▶ GOAL OF THE EXERCISE: After locating the line that contains "About Us (44, 1681)" in the records below, write out exactly that line and each line after it through the one that contains "[Twitter] (703, 57)", and nothing else.

Pixel coordinate grounding data:

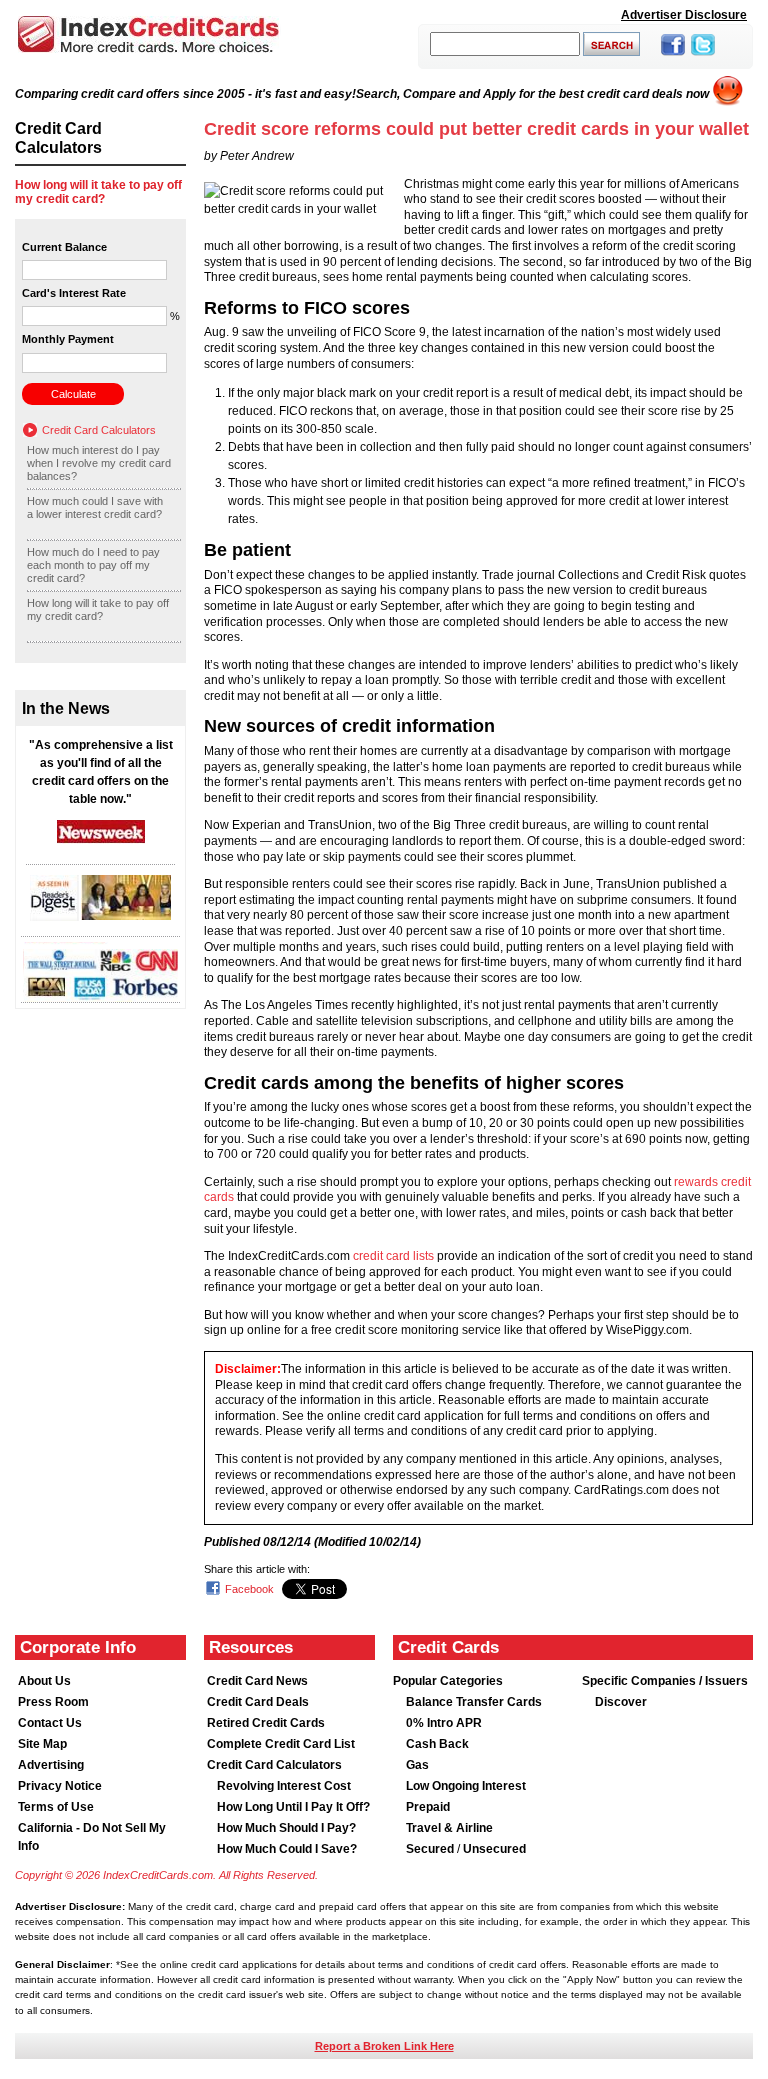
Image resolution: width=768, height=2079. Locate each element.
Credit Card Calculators (99, 430)
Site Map (42, 1744)
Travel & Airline (449, 1828)
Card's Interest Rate (74, 293)
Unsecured (494, 1849)
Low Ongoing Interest (466, 1786)
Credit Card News (257, 1681)
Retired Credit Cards (266, 1723)
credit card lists (393, 1256)
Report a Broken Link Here (384, 2046)
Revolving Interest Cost (284, 1786)
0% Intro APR (444, 1723)
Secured (431, 1849)
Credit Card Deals (258, 1702)
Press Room (53, 1702)
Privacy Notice (60, 1786)
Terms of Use (56, 1807)
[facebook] (673, 57)
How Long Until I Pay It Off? (293, 1807)
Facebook (249, 1589)
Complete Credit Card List (281, 1744)
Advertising (51, 1765)
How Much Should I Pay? (286, 1828)
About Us (44, 1681)
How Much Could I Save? (287, 1849)
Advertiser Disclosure (684, 15)
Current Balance (64, 247)
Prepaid (428, 1807)
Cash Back (437, 1744)
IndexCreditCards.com (148, 34)
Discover (621, 1702)
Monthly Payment (68, 339)
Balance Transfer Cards (474, 1702)
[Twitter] (703, 57)
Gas (417, 1765)
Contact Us (50, 1723)
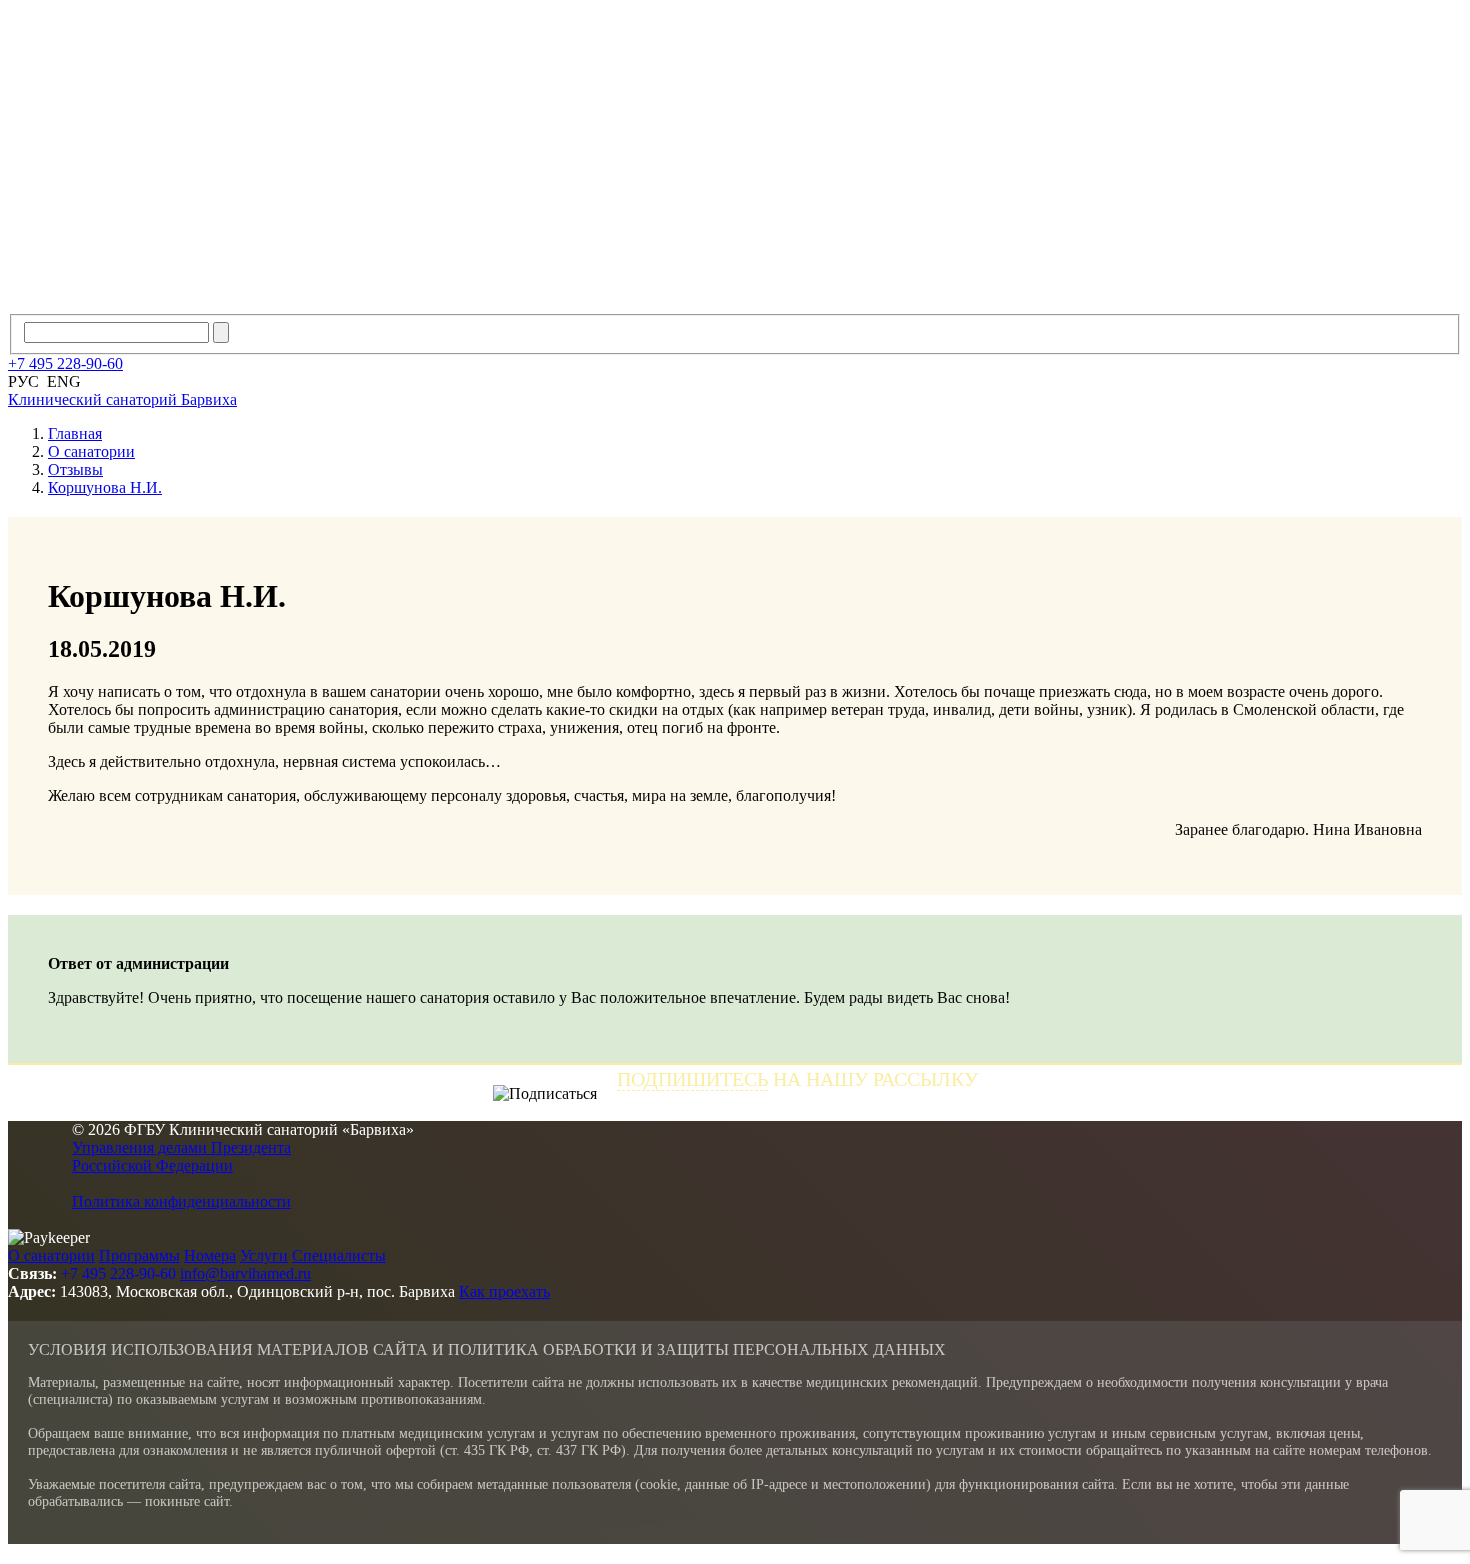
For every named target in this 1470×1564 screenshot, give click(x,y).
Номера (210, 1255)
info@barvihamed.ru (245, 1273)
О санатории (51, 1255)
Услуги (264, 1255)
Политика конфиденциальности (181, 1201)
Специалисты (339, 1255)
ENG (64, 381)
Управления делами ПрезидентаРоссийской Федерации (181, 1156)
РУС (23, 381)
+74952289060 (65, 363)
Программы (139, 1255)
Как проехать (504, 1291)
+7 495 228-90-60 (118, 1273)
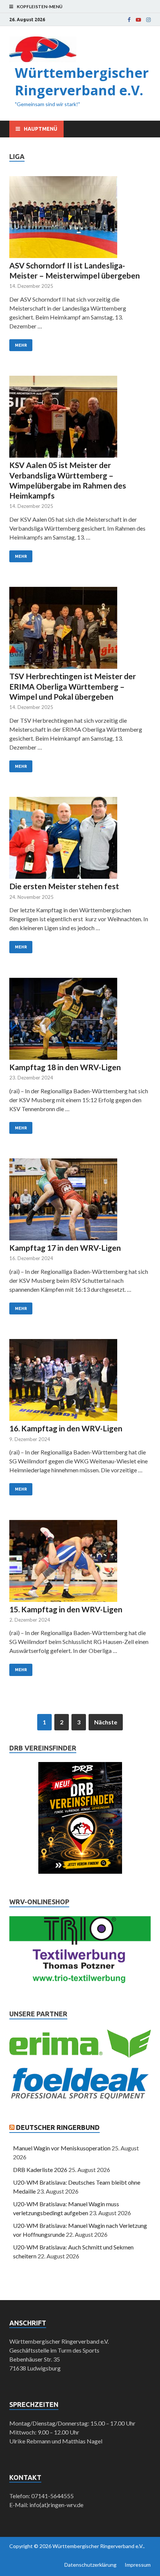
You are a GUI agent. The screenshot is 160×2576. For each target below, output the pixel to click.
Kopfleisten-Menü (40, 6)
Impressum (138, 2564)
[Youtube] (138, 19)
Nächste (105, 1722)
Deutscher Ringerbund (58, 2127)
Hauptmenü (40, 129)
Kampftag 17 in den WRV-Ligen (65, 1247)
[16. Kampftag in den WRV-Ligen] (80, 1381)
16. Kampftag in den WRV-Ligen (65, 1428)
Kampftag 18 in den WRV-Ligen (65, 1067)
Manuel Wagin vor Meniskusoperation (62, 2148)
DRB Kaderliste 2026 (40, 2169)
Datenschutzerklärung (90, 2564)
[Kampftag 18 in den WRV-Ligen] (80, 1020)
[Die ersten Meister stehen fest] (80, 839)
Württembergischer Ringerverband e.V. (82, 81)
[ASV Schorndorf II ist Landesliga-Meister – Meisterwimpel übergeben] (80, 218)
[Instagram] (148, 19)
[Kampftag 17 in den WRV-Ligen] (80, 1200)
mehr (21, 345)
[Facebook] (129, 19)
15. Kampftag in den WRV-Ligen (65, 1609)
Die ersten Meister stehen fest (64, 886)
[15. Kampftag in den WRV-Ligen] (80, 1562)
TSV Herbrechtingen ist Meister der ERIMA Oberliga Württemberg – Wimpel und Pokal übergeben (72, 686)
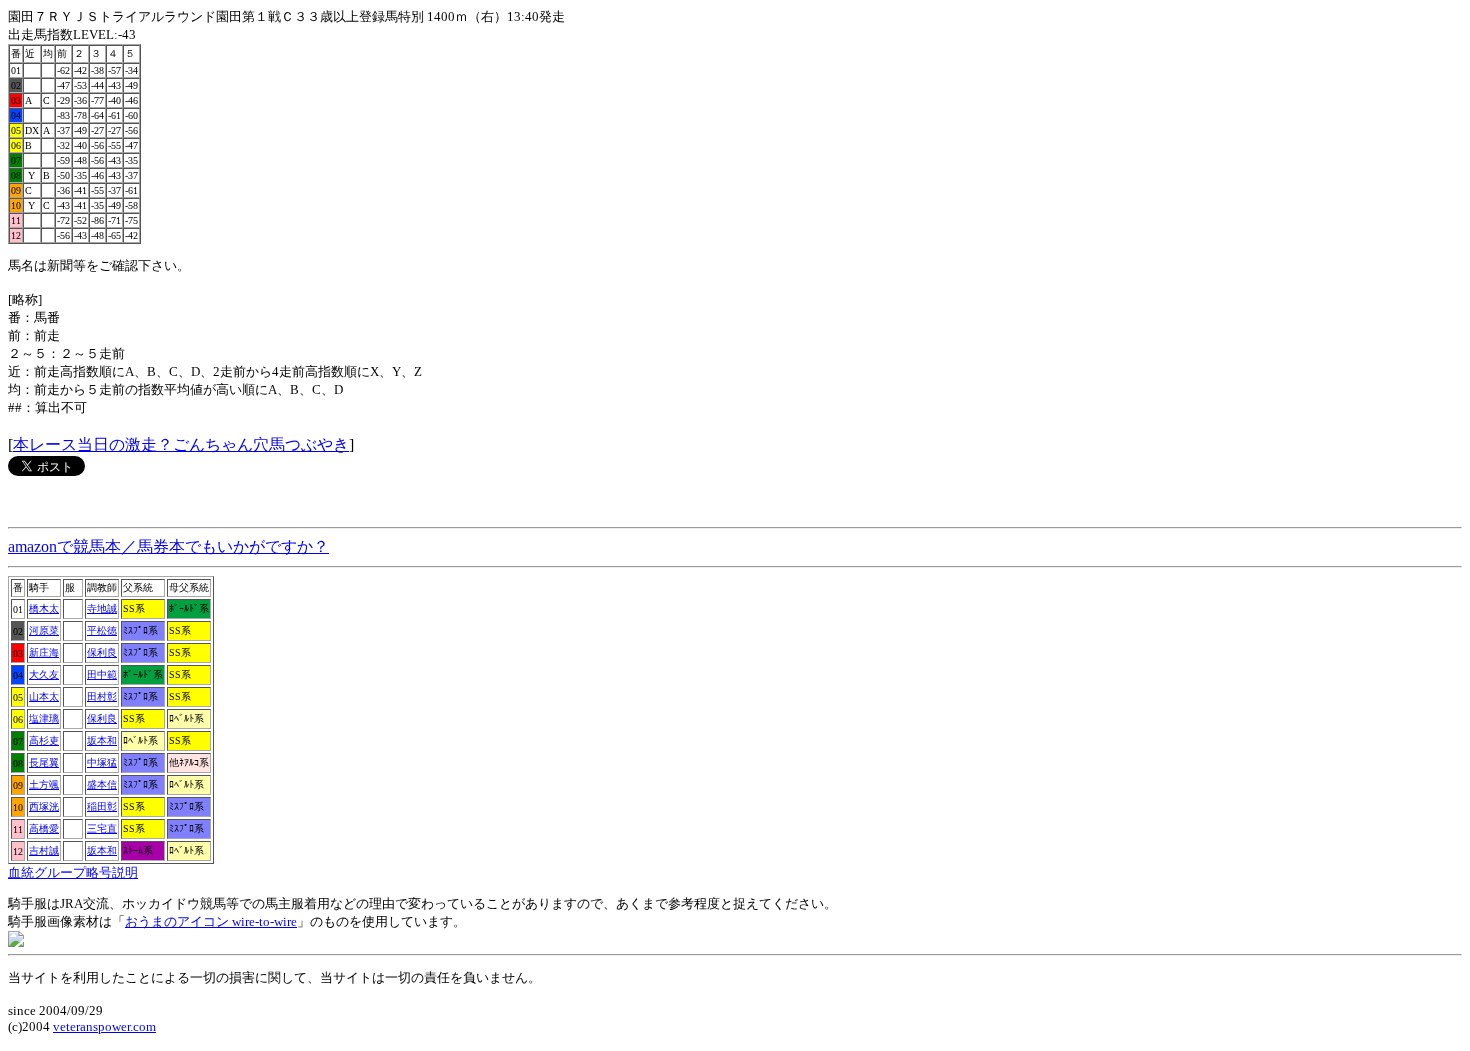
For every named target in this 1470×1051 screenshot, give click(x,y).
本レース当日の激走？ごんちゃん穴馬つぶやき (181, 444)
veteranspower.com (104, 1026)
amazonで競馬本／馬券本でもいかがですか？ (168, 546)
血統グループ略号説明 (73, 872)
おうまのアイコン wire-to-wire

▶ ANSWER FOR THE TASK:
About Us (44, 1681)
How Much Could I Save? (287, 1849)
Advertiser Disclosure (684, 15)
Current Balance (64, 247)
Prepaid (428, 1807)
Cash Back (437, 1744)
IndexCreditCards.com (148, 34)
Discover (621, 1702)
Monthly Payment (68, 339)
Balance Transfer Cards (474, 1702)
[Twitter] (703, 57)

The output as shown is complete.